Tue, 22 April 2014 02:23
by Timoteus Shihepo

When Theresia Kauapirura longed for change and aspired to become her own boss, she left her job with a gravestone supplier without any concrete future plans.
That was until a Good Samaritan, in the form of a family member, proposed to fund her towards starting a business.
Armed with the experience she had gained from her previous job, she dived into the gravestone business in 2005.
Almost ten years down the line, Theresia and her daughter, Vaanda Kauapirura, co-own Elcon Gravestones House cc.
“After realising she was being under-paid by her previous employer, my mother decided to start her own business with a N$50 000 saving and a Good Samaritan’s help,” Vaanda points out.
With the money they had acquired, they bought all the necessary equipment and started operating from their Wanaheda home in 2006.
In 2009, they moved their business to its current location at Khomasdal Motor Spares.
“City of Windhoek did not approve of our home operations and advised that we move to our new place. The move has since been very benefiting, because we have established a loyal customer-base, as many potential clients now know where we are located,” she adds.
They import gravestones all the way from South Africa, which are cut into their respective shapes, painted and decorated, before finally being sold to individuals or to other local small gravestone businesses.
The smallest gravestone including the head, base, frames and marble crush goes for N$4 600 while the biggest can cost up to N$33 000.
Vaanda who owns 40% shares of the business says their gravestones, especially the large ones, are in demand, because of their quality.
“We sold about five of them recently. Once one buyer gets the big stone, another will come also wanting a similar one and the cycle continues”.
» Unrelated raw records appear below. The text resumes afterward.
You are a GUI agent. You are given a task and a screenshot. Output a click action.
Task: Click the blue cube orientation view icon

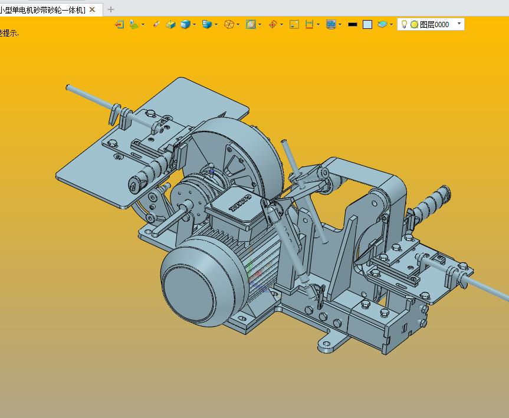(x=207, y=24)
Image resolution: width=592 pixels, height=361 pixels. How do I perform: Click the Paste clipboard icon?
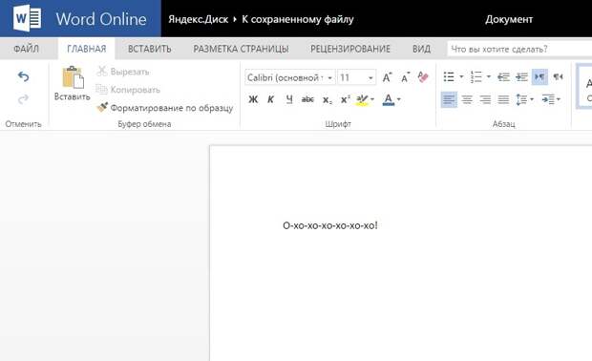(73, 77)
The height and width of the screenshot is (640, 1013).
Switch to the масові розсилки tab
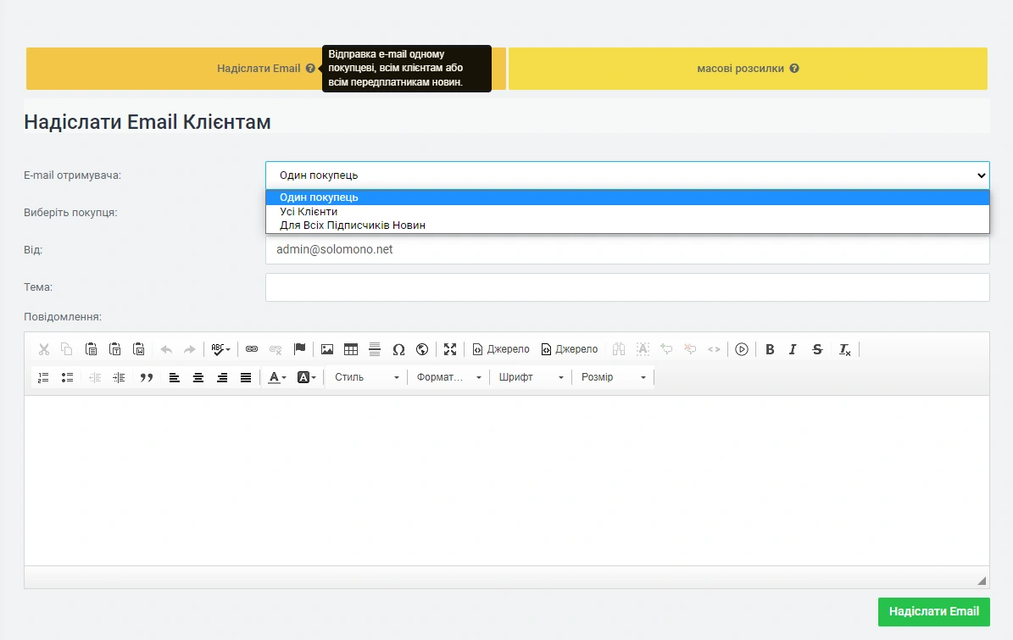tap(748, 69)
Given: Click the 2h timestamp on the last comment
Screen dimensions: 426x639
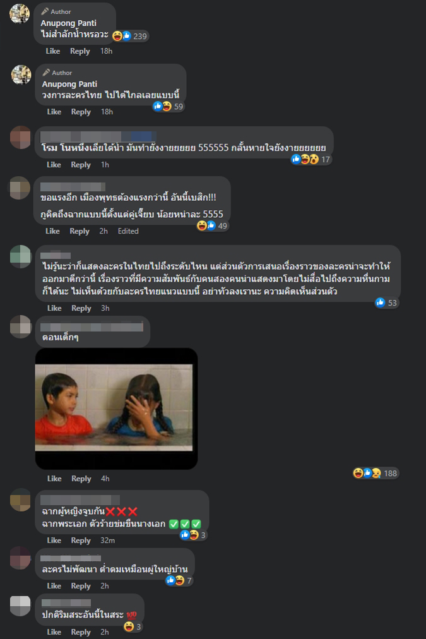Looking at the screenshot, I should pos(105,632).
Today, the business employs four workers; two women and two men and despite its rosy progress, Vaanda says it still faces its fair share of challenges, including importing stones from neighbouring South Africa.
“A customer can say they want a tombstone in three days, which can be taxing since we import from South Africa. This hampers overall production, because it takes long for the stones to be delivered here,” she says.
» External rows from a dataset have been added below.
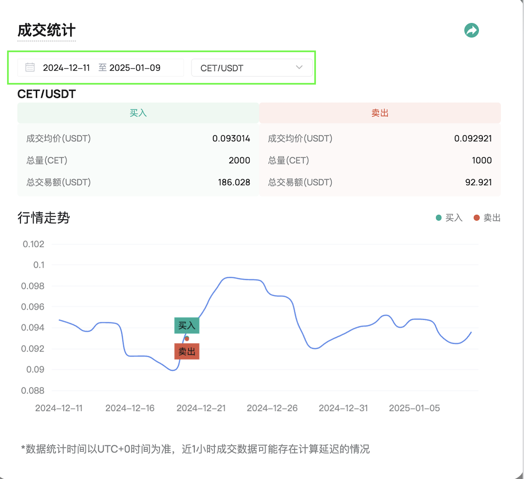The width and height of the screenshot is (524, 479).
Task: Click buy average price value 0.093014
Action: tap(231, 139)
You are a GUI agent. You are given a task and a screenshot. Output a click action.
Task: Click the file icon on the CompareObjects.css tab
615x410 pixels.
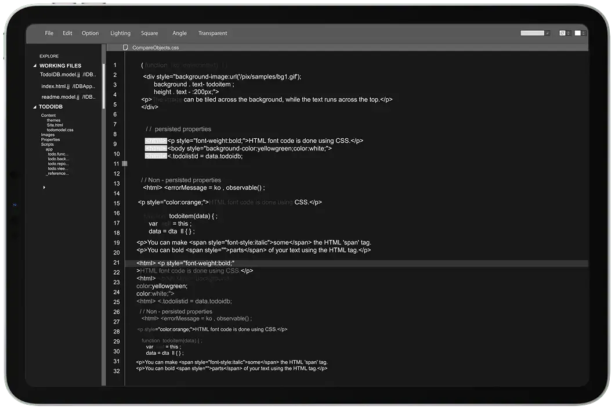click(125, 48)
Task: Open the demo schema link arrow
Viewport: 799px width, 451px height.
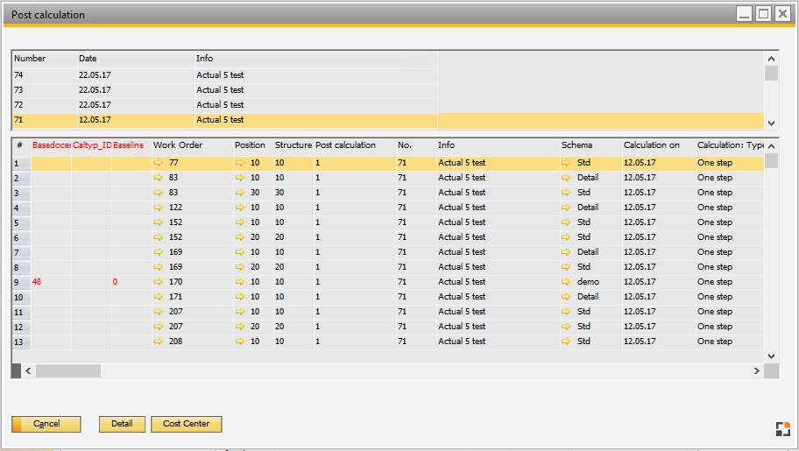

“We can always use local suppliers but we can’t, because they don’t have quality stones, hence the imports,” Vaada explains, defending their choice of supply.
She also says the business is in need of more machinery and despite approaching local commercial banks for funds, they have been turned down on various occasions and are now trying to improve their venture with personal savings.
The company has also introduced a facility in which customers can swipe their cards for payment. With that, the 30-year-old co-entrepreneur boasts how they’re headed for a better, more fruitful future and not even the sky will stop them, especially in a venture not analogous to their gender.